EXERCISE GOAL:
Repeat nothing but the line that contains "The image size is (499, 607)." and the lines after it, through the end of the listing, exactly as they stand; omit pictures.

────────────────────────────────────────

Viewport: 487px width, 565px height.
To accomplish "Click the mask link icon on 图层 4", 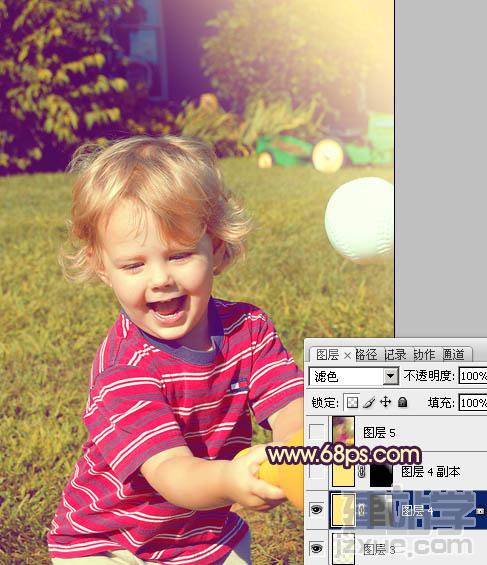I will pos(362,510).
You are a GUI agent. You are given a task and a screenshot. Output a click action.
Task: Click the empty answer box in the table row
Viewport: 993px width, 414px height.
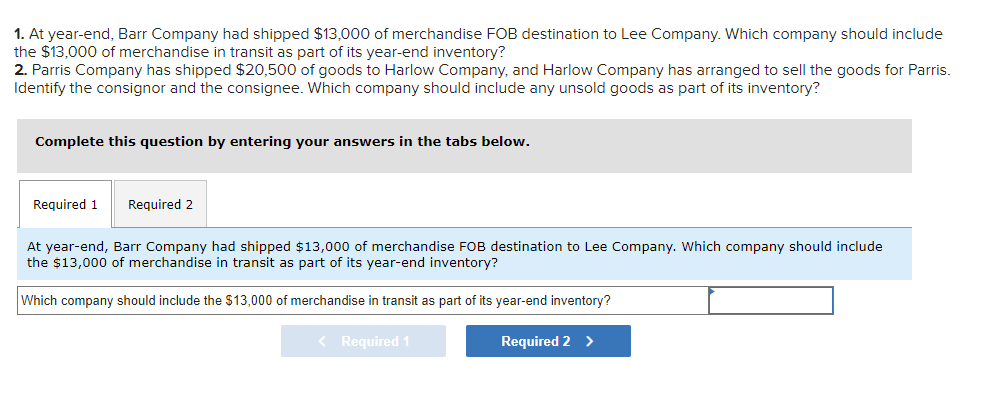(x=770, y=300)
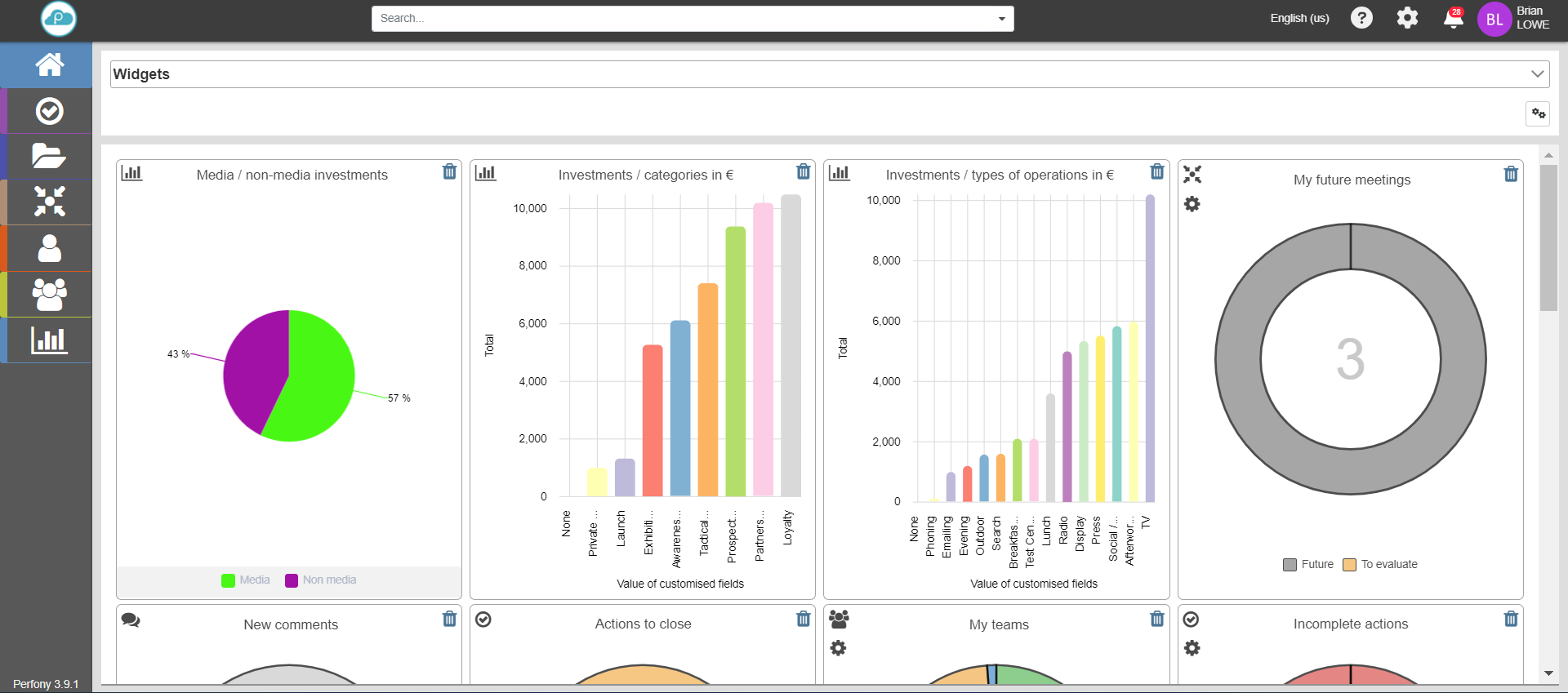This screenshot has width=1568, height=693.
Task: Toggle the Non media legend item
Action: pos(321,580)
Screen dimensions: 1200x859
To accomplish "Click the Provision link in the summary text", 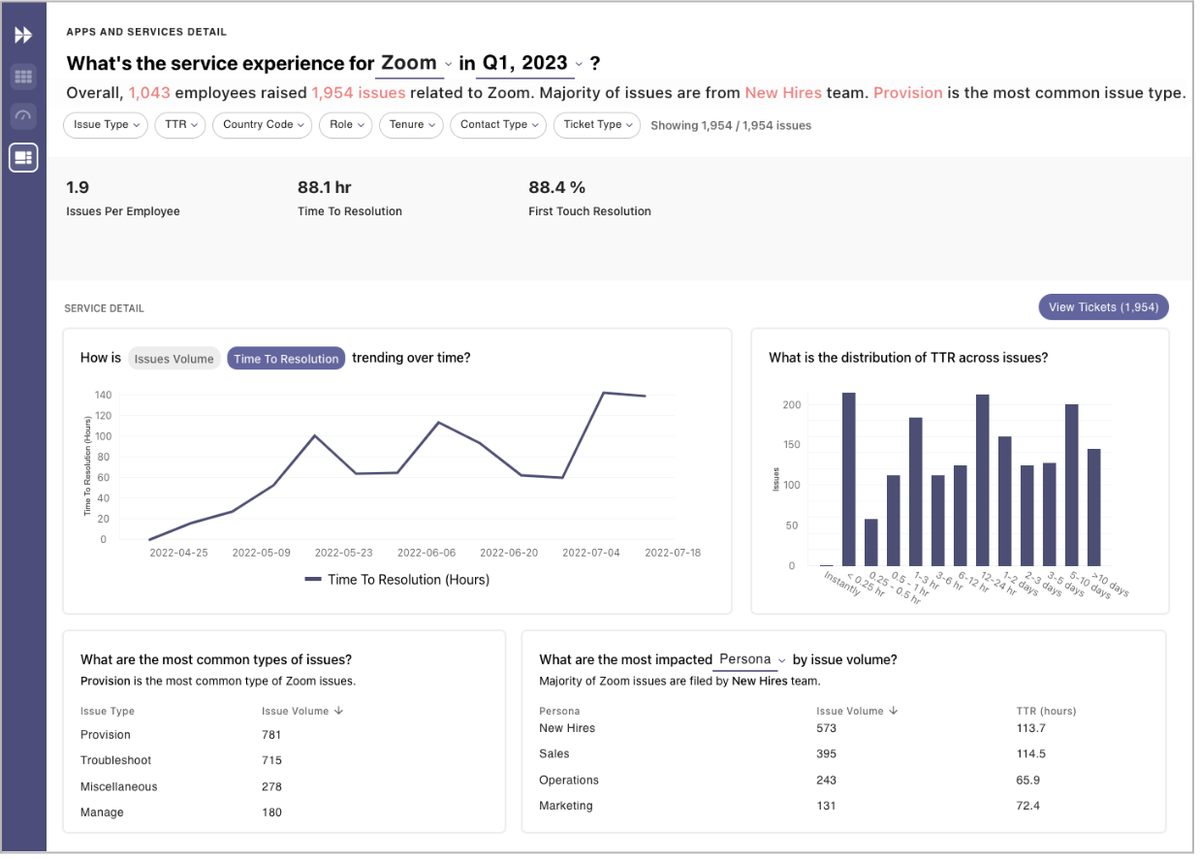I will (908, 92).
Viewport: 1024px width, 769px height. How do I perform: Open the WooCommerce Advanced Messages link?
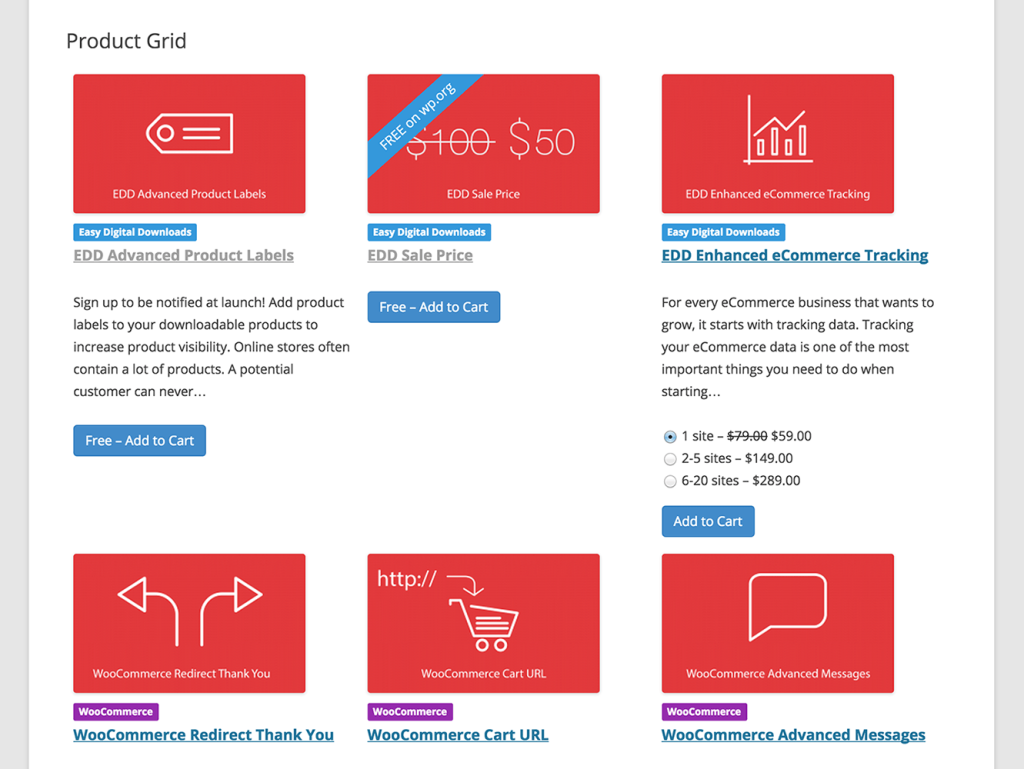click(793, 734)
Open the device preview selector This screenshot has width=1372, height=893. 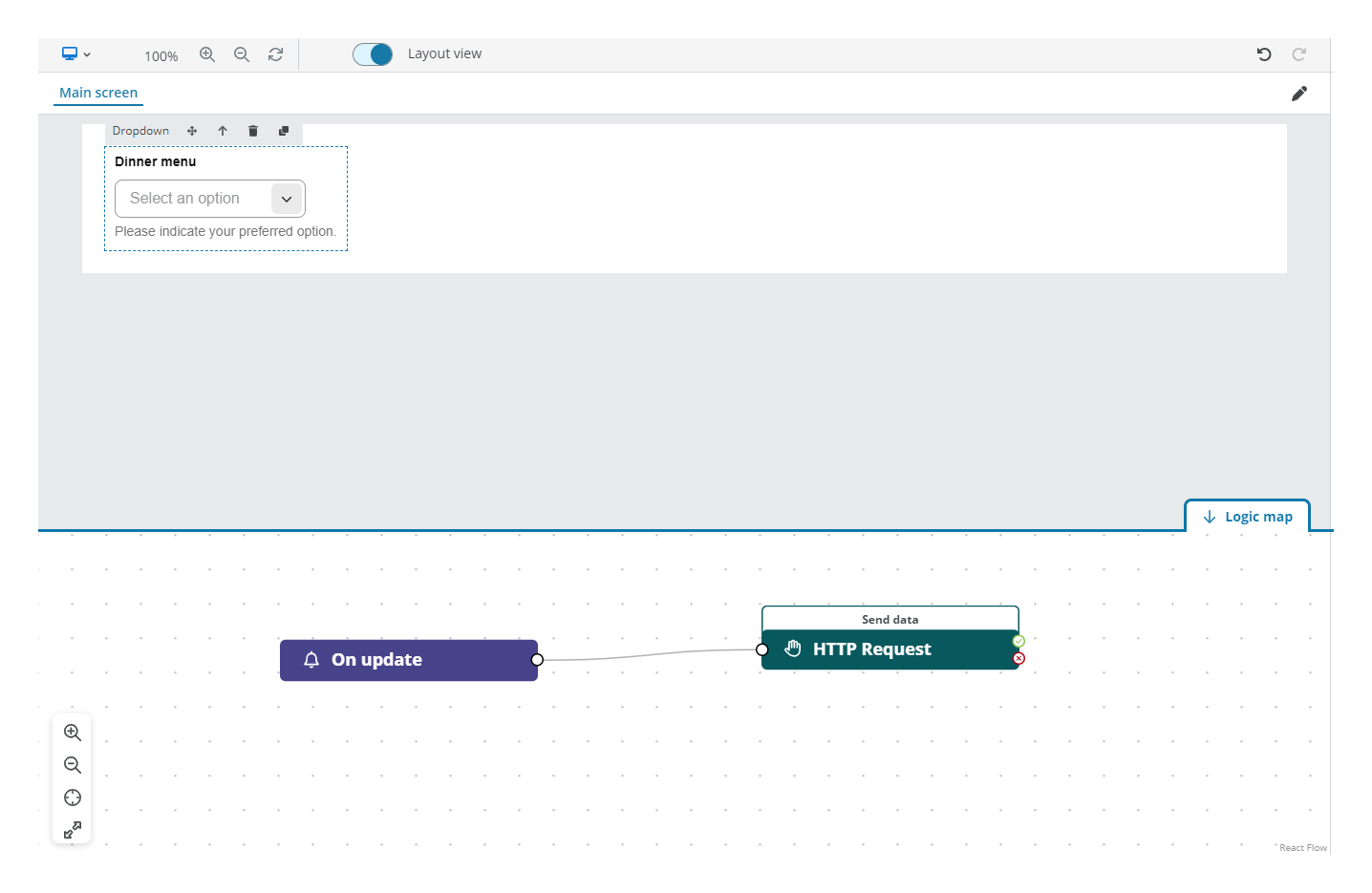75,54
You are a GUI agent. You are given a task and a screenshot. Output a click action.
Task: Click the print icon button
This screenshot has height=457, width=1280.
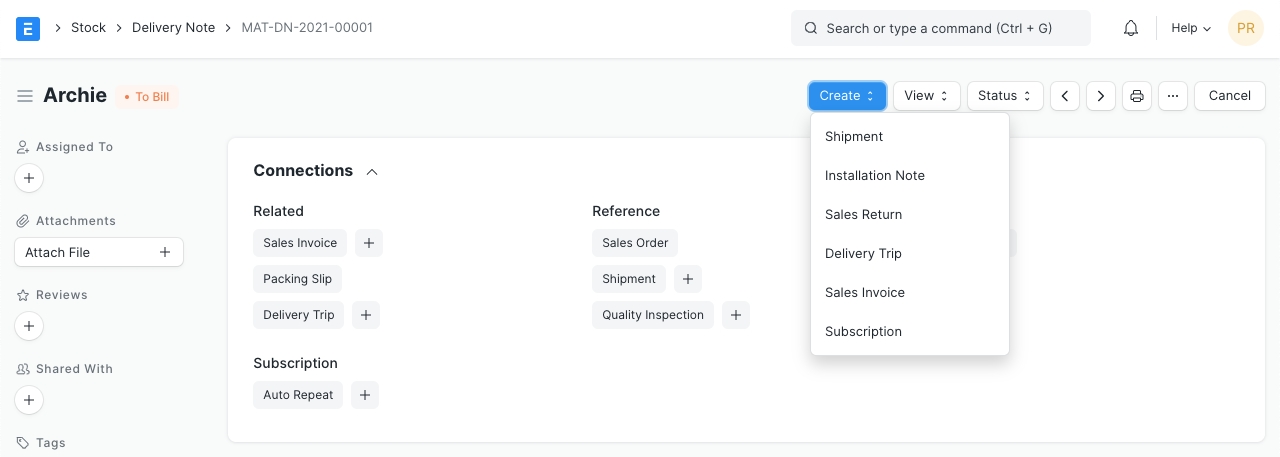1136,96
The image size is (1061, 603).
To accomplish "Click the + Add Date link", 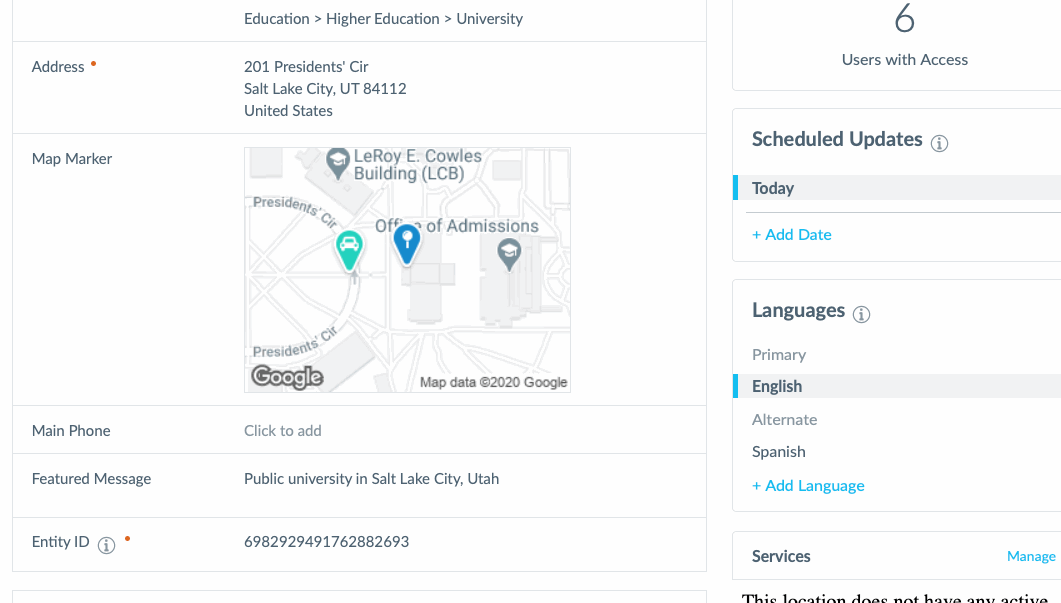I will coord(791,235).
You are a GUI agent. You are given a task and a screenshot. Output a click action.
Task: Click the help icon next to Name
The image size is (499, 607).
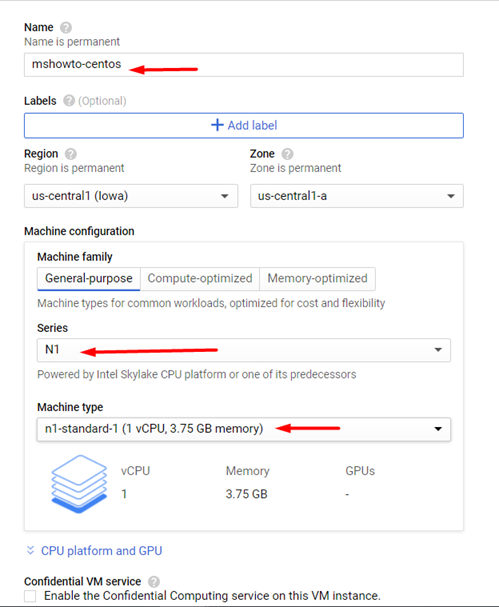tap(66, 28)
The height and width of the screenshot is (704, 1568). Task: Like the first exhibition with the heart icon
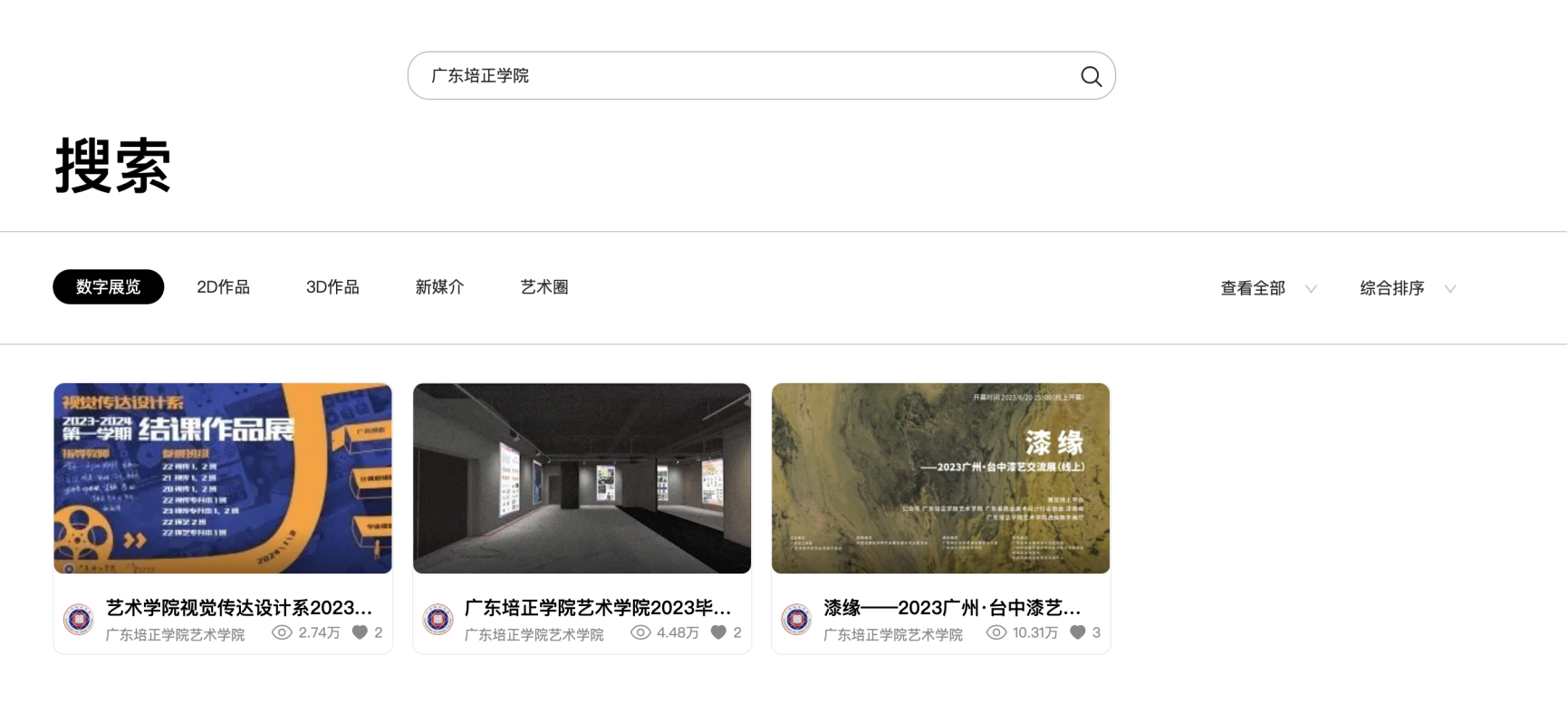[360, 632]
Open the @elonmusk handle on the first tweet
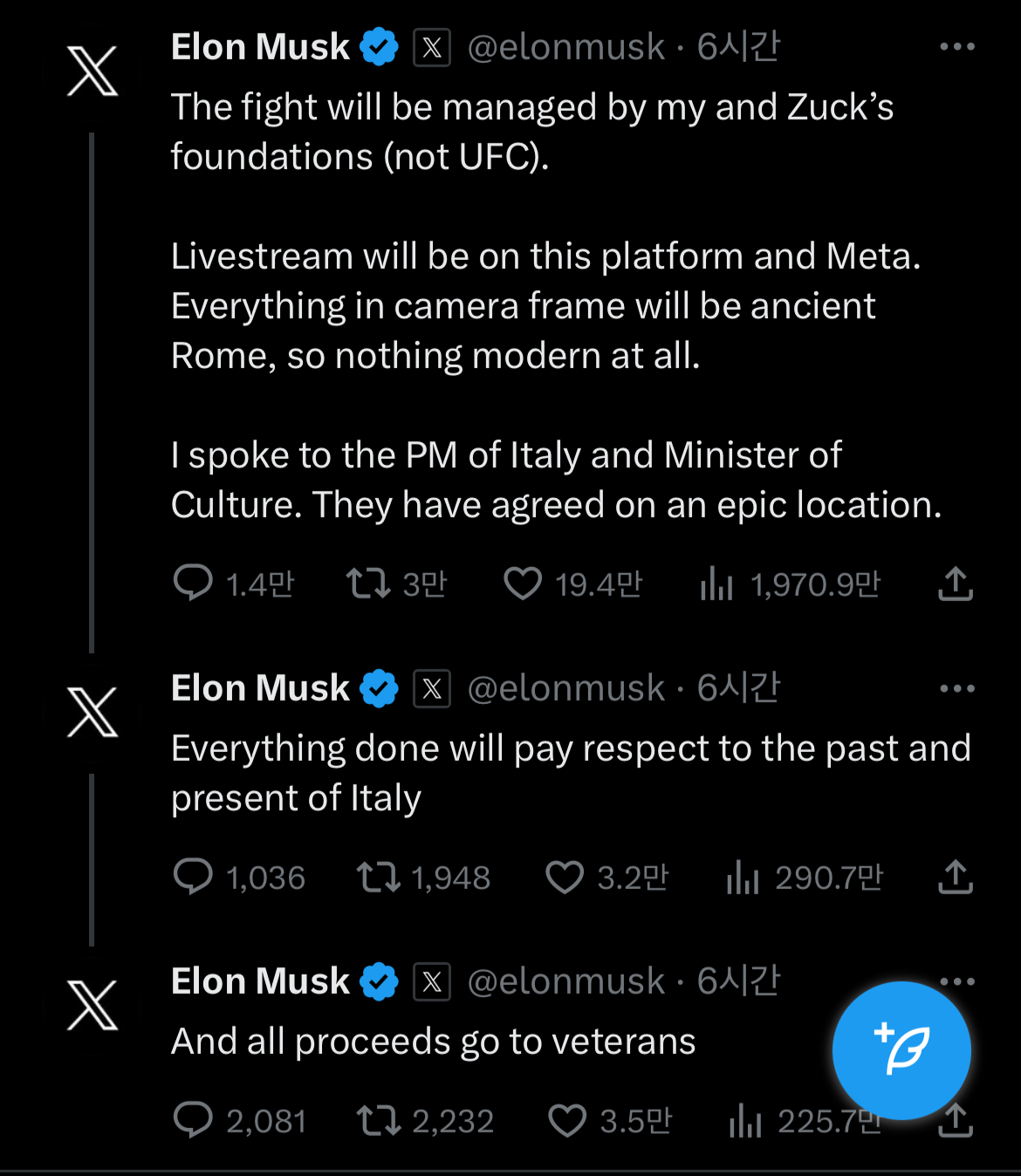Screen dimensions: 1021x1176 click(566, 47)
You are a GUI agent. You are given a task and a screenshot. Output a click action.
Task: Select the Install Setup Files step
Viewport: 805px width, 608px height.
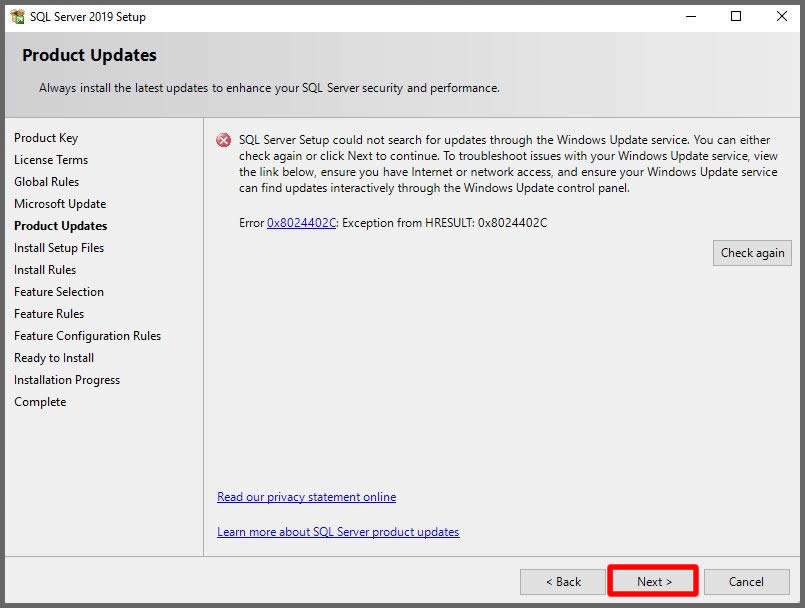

────────────────────────────────────────

WRITTEN RESPONSE:
The image size is (499, 607).
tap(66, 28)
The height and width of the screenshot is (704, 1568). Task: Like the first exhibition with the heart icon
[360, 632]
Open the @elonmusk handle on the first tweet
Screen dimensions: 1021x1176 click(566, 47)
You are a GUI agent. You are given a task and a screenshot. Output a click action.
Task: Select the Install Setup Files step
Viewport: 805px width, 608px height.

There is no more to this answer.